PROBLEM DETAILS
Could you repeat the records shown below exactly as written?

PROVIDED MATERIAL
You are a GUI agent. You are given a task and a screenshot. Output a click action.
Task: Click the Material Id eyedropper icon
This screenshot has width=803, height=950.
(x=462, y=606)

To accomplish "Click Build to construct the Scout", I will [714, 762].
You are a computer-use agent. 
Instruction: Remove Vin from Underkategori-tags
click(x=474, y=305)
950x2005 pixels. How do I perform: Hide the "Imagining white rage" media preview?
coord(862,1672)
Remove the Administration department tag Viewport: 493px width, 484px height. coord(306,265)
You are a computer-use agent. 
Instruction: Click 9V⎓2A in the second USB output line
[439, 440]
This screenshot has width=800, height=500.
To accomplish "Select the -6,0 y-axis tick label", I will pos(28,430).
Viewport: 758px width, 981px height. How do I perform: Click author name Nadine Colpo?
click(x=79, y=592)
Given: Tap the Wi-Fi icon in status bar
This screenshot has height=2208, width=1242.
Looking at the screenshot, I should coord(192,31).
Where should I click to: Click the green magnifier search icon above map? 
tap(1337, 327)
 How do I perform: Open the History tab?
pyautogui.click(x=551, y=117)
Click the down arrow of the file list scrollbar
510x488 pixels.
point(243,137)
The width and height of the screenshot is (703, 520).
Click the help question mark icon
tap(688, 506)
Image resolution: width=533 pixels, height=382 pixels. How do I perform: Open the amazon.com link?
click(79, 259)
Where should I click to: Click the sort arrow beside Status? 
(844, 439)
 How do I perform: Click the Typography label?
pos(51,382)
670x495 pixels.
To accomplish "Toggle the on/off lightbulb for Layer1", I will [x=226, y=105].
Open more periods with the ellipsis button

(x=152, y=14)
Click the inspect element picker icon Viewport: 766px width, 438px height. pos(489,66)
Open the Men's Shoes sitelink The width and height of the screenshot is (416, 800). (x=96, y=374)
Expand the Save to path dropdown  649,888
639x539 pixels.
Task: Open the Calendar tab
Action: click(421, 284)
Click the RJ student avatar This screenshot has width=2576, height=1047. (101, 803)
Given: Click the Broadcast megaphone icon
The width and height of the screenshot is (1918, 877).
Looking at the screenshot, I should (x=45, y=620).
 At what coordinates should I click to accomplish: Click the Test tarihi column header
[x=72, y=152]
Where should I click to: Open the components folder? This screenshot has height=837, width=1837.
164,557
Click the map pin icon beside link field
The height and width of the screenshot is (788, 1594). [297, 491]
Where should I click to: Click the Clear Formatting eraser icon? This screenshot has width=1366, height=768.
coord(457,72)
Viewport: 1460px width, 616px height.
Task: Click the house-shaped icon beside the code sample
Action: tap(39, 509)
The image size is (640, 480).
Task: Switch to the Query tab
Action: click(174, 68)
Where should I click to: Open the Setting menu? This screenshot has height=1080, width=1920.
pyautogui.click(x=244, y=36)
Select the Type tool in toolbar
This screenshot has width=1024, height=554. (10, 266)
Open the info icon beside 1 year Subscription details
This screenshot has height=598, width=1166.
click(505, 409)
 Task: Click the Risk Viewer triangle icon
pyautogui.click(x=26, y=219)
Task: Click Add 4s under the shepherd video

WRITTEN ANSWER
You are a GUI agent. You are given a task and a screenshot. Output a click action.
Task: Click the Material Id eyedropper icon
This screenshot has width=803, height=950.
(x=462, y=606)

To accomplish "Click Build to construct the Scout", I will [714, 762].
You are a computer-use agent. 
Instruction: Remove Vin from Underkategori-tags
click(x=474, y=305)
950x2005 pixels. How do I perform: Hide the "Imagining white rage" media preview?
coord(862,1672)
Remove the Administration department tag Viewport: 493px width, 484px height. coord(306,265)
You are a computer-use agent. 
Instruction: Click 9V⎓2A in the second USB output line
[439, 440]
This screenshot has width=800, height=500.
To accomplish "Select the -6,0 y-axis tick label", I will pos(28,430).
Viewport: 758px width, 981px height. How do I perform: Click author name Nadine Colpo?
click(x=79, y=592)
Given: Tap the Wi-Fi icon in status bar
This screenshot has height=2208, width=1242.
Looking at the screenshot, I should coord(192,31).
Where should I click to: Click the green magnifier search icon above map? 
tap(1337, 327)
 How do I perform: Open the History tab?
pyautogui.click(x=551, y=117)
Click the down arrow of the file list scrollbar
510x488 pixels.
point(243,137)
The width and height of the screenshot is (703, 520).
Click the help question mark icon
tap(688, 506)
Image resolution: width=533 pixels, height=382 pixels. How do I perform: Open the amazon.com link?
click(79, 259)
Where should I click to: Click the sort arrow beside Status? 
(844, 439)
 How do I perform: Click the Typography label?
pos(51,382)
670x495 pixels.
To accomplish "Toggle the on/off lightbulb for Layer1", I will [x=226, y=105].
Open more periods with the ellipsis button

(x=152, y=14)
Click the inspect element picker icon Viewport: 766px width, 438px height. pos(489,66)
Open the Men's Shoes sitelink The width and height of the screenshot is (416, 800). (x=96, y=374)
Expand the Save to path dropdown  649,888
639x539 pixels.
Task: Open the Calendar tab
Action: click(421, 284)
Click the RJ student avatar This screenshot has width=2576, height=1047. (101, 803)
Given: Click the Broadcast megaphone icon
The width and height of the screenshot is (1918, 877).
Looking at the screenshot, I should (x=45, y=620).
 At what coordinates should I click to accomplish: Click the Test tarihi column header
[x=72, y=152]
Where should I click to: Open the components folder? This screenshot has height=837, width=1837.
164,557
Click the map pin icon beside link field
The height and width of the screenshot is (788, 1594). [297, 491]
Where should I click to: Click the Clear Formatting eraser icon? This screenshot has width=1366, height=768.
coord(457,72)
Viewport: 1460px width, 616px height.
Task: Click the house-shaped icon beside the code sample
Action: tap(39, 509)
The image size is (640, 480).
Task: Switch to the Query tab
Action: click(174, 68)
Where should I click to: Open the Setting menu? This screenshot has height=1080, width=1920.
pyautogui.click(x=244, y=36)
Select the Type tool in toolbar
This screenshot has width=1024, height=554. (10, 266)
Open the info icon beside 1 year Subscription details
This screenshot has height=598, width=1166.
click(505, 409)
 Task: Click the Risk Viewer triangle icon
pyautogui.click(x=26, y=219)
Task: Click Add 4s under the shepherd video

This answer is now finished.